Another part of the A round was used to reinvest in the company. They needed staff, they needed offices, they needed marketing materials, they needed marketing channels, they had trade shows to attend and they needed press releases. Most people don't realize how quickly money goes when you're a new company. It's a huge achievement to eventually get to be cash flow positive.
Deal Flow
Deal size was also a constraint. They can't do a $10 million deal if it's going to take two years to be able to fund while sitting on a Web site. And then once they started getting a lot more attention they started to grow organically on the investment side. They were producing around an 11 percent return backed by solid hard asset that was worth more than the investment to start with. So that was a very appealing product. And once their investors started to see a good return on their investments and be able to get their money flowing in every single month they would tell other folks and it would grow very organically from that.
Deal Types
Currently, POL only works on construction opportunities with real estate professionals on non-owner occupied properties. A lot of what they do can be called a fix and flip or a fix and rent or a refinance to rent. They deal with folk who know what they're doing in real estate. POL goes back to their investors and are able to say this person has a reasonable expectation of being able to pull off this project primarily on single family residential and small multifamily although they are now branching into small balance commercial as well in the $1 to $5 million dollar segment. They are also doing new construction in specific markets and they are going to be expanding aggressively as they continue to develop skills and making sure to adequately underwrite additional markets for that type of product. They also want to move into long term investments.
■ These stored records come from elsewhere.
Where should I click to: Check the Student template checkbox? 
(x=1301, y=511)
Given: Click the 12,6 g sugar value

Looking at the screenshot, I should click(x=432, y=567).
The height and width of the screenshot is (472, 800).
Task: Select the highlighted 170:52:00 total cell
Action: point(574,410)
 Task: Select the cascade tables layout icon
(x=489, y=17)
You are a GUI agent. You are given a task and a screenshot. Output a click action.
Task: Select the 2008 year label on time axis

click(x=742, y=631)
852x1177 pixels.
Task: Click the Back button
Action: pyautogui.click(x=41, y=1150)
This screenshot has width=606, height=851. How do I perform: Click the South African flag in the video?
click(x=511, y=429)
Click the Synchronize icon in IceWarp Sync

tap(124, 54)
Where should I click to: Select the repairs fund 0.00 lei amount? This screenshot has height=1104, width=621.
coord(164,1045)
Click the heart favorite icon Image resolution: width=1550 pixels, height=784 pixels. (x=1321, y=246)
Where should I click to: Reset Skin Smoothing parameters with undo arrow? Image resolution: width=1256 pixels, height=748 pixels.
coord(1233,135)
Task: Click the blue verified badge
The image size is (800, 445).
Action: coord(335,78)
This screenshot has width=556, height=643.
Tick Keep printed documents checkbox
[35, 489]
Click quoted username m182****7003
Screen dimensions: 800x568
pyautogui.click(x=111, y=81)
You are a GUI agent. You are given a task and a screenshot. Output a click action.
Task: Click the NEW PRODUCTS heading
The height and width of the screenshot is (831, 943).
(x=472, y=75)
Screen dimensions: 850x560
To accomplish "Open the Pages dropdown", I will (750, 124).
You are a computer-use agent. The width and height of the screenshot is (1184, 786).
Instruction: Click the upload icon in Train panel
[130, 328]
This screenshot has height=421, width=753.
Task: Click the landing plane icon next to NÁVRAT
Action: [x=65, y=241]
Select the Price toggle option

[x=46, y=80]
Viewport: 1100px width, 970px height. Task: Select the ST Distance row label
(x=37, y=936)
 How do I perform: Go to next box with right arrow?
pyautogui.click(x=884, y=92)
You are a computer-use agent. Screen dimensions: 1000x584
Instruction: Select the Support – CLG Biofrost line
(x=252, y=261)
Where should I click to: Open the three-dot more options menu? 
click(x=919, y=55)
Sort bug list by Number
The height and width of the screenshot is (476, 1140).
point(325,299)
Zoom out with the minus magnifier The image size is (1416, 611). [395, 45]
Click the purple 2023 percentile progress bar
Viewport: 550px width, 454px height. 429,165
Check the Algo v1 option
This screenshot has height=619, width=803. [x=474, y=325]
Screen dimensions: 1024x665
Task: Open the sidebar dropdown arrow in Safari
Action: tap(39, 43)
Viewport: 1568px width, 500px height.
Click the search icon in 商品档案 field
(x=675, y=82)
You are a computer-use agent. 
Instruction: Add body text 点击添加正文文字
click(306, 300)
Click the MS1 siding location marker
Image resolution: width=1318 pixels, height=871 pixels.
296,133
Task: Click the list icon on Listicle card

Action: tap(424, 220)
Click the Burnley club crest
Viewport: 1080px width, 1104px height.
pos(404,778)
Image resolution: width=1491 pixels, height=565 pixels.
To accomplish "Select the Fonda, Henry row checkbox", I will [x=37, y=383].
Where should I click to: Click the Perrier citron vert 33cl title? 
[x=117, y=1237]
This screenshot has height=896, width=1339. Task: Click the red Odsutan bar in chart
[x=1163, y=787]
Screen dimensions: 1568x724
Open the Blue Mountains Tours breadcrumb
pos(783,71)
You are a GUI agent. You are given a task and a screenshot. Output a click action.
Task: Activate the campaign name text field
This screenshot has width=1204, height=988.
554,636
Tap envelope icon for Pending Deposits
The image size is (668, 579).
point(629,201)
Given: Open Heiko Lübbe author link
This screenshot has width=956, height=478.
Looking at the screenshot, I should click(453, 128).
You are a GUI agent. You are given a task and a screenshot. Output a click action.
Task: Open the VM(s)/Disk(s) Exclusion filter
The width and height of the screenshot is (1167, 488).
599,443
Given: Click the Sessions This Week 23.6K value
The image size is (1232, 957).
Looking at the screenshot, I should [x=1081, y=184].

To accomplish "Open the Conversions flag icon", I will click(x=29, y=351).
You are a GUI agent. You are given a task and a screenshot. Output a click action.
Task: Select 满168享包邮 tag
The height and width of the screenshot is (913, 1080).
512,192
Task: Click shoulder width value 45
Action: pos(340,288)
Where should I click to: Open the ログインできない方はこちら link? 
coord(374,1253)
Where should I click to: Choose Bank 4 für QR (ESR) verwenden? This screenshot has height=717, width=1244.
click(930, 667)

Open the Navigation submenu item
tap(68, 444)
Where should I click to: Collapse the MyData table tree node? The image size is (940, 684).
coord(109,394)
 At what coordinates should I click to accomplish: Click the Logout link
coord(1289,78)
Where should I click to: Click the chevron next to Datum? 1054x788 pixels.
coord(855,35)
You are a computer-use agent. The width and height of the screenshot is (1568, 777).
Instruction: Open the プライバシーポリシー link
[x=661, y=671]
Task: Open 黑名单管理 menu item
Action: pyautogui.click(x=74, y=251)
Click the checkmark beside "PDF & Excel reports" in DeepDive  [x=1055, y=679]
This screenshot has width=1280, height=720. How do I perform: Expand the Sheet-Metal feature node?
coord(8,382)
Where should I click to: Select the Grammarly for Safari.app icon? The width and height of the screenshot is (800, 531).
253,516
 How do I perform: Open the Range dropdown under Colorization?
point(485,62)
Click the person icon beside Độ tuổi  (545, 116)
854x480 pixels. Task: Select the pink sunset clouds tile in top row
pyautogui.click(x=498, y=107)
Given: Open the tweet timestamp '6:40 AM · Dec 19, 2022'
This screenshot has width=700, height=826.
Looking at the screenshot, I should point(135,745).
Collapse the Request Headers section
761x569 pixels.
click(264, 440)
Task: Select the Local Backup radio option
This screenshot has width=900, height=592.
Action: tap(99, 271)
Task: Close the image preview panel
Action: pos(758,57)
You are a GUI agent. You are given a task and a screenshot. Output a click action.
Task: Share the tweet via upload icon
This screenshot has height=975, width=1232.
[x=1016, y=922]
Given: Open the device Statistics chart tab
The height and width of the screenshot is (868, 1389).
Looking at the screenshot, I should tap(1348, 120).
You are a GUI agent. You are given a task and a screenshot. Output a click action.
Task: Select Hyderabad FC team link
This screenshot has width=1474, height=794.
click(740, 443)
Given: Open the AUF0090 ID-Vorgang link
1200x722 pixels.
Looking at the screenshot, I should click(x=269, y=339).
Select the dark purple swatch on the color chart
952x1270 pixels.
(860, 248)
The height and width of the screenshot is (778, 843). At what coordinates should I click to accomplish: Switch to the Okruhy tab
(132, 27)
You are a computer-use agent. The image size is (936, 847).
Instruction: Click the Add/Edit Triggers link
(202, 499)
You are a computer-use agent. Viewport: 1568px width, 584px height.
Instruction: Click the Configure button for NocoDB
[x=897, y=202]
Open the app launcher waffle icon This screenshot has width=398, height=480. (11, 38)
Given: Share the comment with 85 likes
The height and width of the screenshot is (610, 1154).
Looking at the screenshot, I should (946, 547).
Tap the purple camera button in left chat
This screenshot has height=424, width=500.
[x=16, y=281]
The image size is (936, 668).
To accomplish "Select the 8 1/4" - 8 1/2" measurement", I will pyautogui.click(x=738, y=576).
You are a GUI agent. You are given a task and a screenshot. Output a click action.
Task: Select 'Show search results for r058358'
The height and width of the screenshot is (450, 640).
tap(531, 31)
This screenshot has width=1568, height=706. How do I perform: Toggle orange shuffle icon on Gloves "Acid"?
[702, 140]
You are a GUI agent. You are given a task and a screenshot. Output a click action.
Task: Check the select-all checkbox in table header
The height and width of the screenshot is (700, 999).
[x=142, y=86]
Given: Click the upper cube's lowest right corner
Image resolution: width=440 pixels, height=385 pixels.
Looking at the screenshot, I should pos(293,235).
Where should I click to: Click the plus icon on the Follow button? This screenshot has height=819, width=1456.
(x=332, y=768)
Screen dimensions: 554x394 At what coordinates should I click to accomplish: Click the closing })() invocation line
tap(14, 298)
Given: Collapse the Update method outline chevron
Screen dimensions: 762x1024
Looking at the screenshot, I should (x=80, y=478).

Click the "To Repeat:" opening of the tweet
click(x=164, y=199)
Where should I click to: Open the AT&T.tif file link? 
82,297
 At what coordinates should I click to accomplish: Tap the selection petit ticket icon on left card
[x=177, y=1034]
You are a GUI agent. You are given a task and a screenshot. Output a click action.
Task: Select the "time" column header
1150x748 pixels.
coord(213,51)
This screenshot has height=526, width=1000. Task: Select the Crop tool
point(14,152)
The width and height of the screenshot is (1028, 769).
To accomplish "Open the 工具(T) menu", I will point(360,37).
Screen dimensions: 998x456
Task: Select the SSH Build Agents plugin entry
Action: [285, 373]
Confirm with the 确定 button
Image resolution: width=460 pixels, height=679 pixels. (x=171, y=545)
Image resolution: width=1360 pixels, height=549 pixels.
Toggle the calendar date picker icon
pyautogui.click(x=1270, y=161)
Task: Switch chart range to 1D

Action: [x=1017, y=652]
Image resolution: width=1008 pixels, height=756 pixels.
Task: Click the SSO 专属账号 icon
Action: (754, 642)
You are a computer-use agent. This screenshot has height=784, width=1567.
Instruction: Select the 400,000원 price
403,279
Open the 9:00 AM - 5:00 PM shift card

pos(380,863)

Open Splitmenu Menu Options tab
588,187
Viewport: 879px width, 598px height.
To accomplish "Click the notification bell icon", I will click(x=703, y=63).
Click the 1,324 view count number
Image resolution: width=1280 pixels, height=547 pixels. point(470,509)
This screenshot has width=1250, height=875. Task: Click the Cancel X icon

To date they have been constrained on doing long term because they have been working with the crowd and the crowd doesn't want their money tied up for five years or seven years or 30 years but that's 85 percent of the market. So it's absolutely a priority for POL to get into that market. As they have grown they’ve developed credibility have been able to engage and interest billion dollar Wall Street firms. Those firms take a look at the loan tape and their underwriting criteria and the viability of the company itself and they've been able to do a forward flow for this type of product. For the longer term product they are currently negotiating and expect to have something in place by year end 2018.